Base Management Fees
The Operating Partnership pays the Manager 1.50% per annum of total equity of the Operating Partnership calculated in accordance with U.S. GAAP as of the end of each fiscal quarter (before deductions for base management fees and incentive fees payable with respect to such fiscal quarter), provided that total equity is adjusted to exclude one-time events pursuant to changes in U.S. GAAP, as well as non-cash charges after discussion between the Manager and the Company's independent directors, and approval by a majority of the Company's independent directors in the case of non-cash charges.
Pursuant to the Company's management agreement, if the Company invests at issuance in the equity of any collateralized debt obligation that is managed, structured, or originated by Ellington or one of its affiliates, or if the Company invests in any other investment fund or other investment for which Ellington or one of its affiliates receives management, origination, or structuring fees, then unless agreed otherwise by majority of the Company's independent directors, the base management and incentive fees payable by the Company to its Manager will be reduced by an amount equal to the applicable portion (as described in the management agreement) of any such management, origination, or structuring fees.
Summary information—For the three-month periods ended June 30, 2018 and 2017, the total base management fee incurred, net of fee rebates, was $2.0 million and $2.4 million, respectively.
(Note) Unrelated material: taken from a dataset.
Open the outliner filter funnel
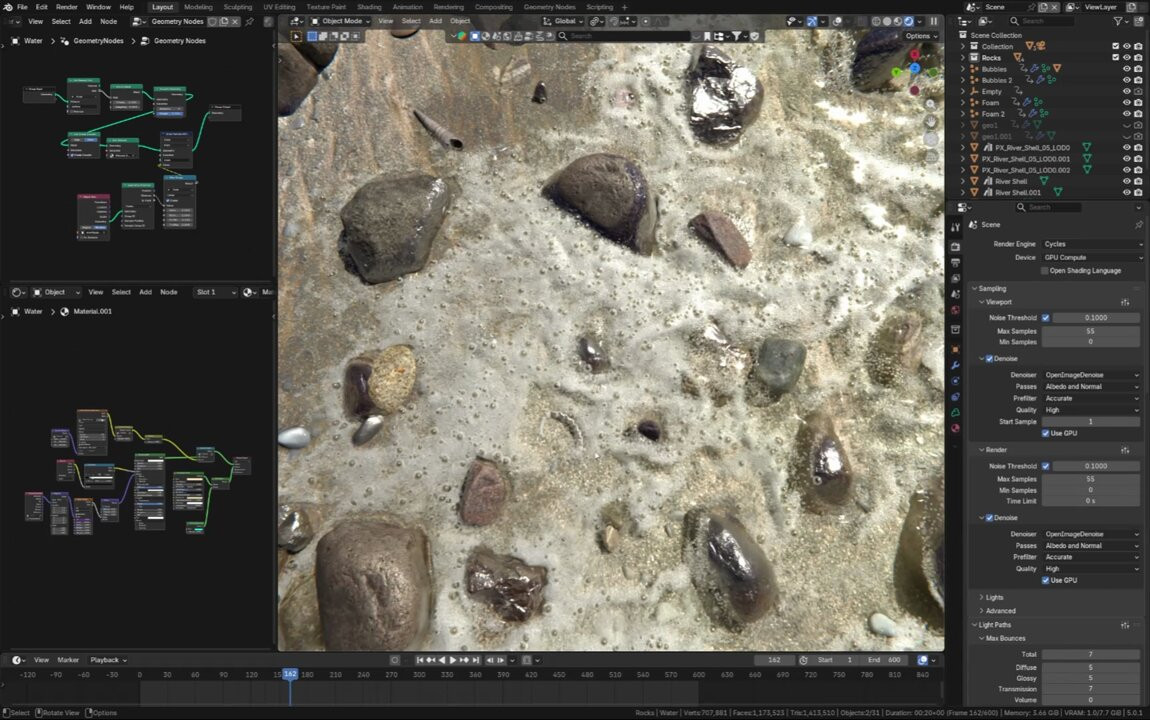Viewport: 1150px width, 720px height. pos(1117,21)
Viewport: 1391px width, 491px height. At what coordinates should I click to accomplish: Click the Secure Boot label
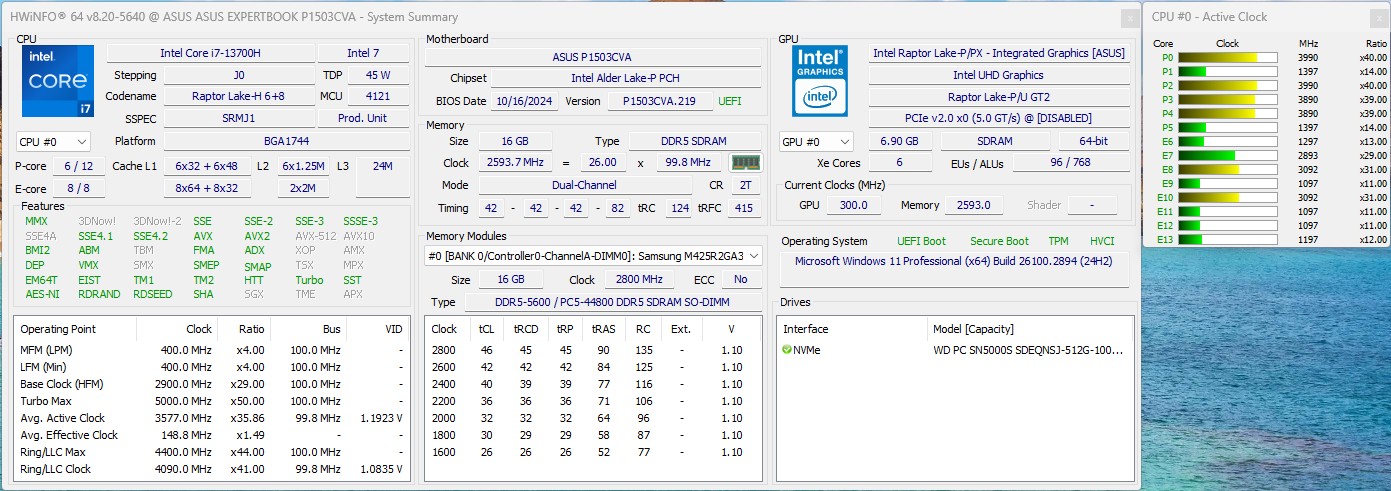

For the six-month periods ended June 30, 2018 and 2017, the total base management fee incurred, net of fee rebates, was $4.0 million and $4.8 million, respectively.
Incentive Fees
The Manager is entitled to receive a quarterly incentive fee equal to the positive excess, if any, of (i) the product of (A) 25% and (B) the excess of (1) Adjusted Net Income (described below) for the Incentive Calculation Period (which means such fiscal quarter and the immediately preceding three fiscal quarters) over (2) the sum of the Hurdle Amounts (described below) for the Incentive Calculation Period, over (ii) the sum of the incentive fees already paid or payable for each fiscal quarter in the Incentive Calculation Period preceding such fiscal quarter.
For purposes of calculating the incentive fee, "Adjusted Net Income" for the Incentive Calculation Period means the net increase in equity from operations of the Operating Partnership, after all base management fees but before any incentive fees for such period, and excluding any non-cash equity compensation expenses for such period, as reduced by any Loss Carryforward (as described below) as of the end of the fiscal quarter preceding the Incentive Calculation Period.
For purposes of calculating the incentive fee, the "Loss Carryforward" as of the end of any fiscal quarter is calculated by determining the excess, if any, of (1) the Loss Carryforward as of the end of the immediately preceding fiscal quarter over (2) the Company's net increase in equity from operations (expressed as a positive number) or net decrease in equity from operations (expressed as a negative number) of the Operating Partnership for such fiscal quarter. As of June 30, 2018, there was no Loss Carryforward.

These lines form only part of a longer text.